Austin Shelley, 23, who left McConnellsburg to move to Orlando when he was 17, says the remarks can have a damaging effect on young people in the process of coming out. Shelley was Cutchall’s dance pupil when he was a teenager growing up in McConnellsburg.

“When I was growing up, I was shunned,“ Shelley said. ”Because I was so sheltered from my real true identity, that I didn’t know that I was gay.”

Shelley did not come out to friends and family until after he moved to Orlando, he said.

A community member had the idea for the support group at the library, which teamed with TrueNorth Wellness Services, a mental health provider that leads the meetings. The group aims to help people build confidence in their “authentic visibility within the Fulton County community.”

Catya Bookhamer, outpatient manager for TrueNorth, said neither the denial of funding nor the anti-LGBTQ remarks will change plans to meet at the library. The group has between 5 and 10 members.
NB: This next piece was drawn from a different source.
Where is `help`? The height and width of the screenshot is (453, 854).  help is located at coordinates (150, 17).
“The largest impact, honestly, that this situation has had on our group is showing us how much support is out there, showing us how many people are truly in the group’s corner,” Bookhamer said. “We have allies that are just popping out of every corner of the county.”
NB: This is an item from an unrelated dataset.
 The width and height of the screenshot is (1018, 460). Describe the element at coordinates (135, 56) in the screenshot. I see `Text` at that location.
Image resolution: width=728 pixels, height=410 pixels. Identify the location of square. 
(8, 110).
Jamie Brambley, director of the Fulton County Library, said the library might invite community members to talk about how the money from the fund-raisers will be used.

“We have so many needs. We’re still processing all this,” Brambley said. One priority would be upgrading computers and installing new wifi hotspots.

The commissioners could not be reached for comment. Ulsh told the Chambersburg Public Opinion on Tuesday that the decision to not provide the additional $3,000 stands.

In a Facebook post that is now deleted, Bunch defended that decision.

“The reason I made my decisions on the funding was because I don’t think any tax-funded organization should host anything we see on the media that creates hate. I didn’t say the people in these groups are the haters but everyone picks what fits in there (sic) agenda and that’s what drives a wedge between people,” Bunch wrote in the post.

The ACLU of Pennsylvania said the commissioners’ decision to deny funding violates the First Amendment.

“Libraries have historically been a place for gathering and for free thought and expression, but, in Fulton County, the commissioners are punishing their local library because it is a place where LGBQ&T people gather,” said Vic Walczak, legal director of the ACLU of Pennsylvania.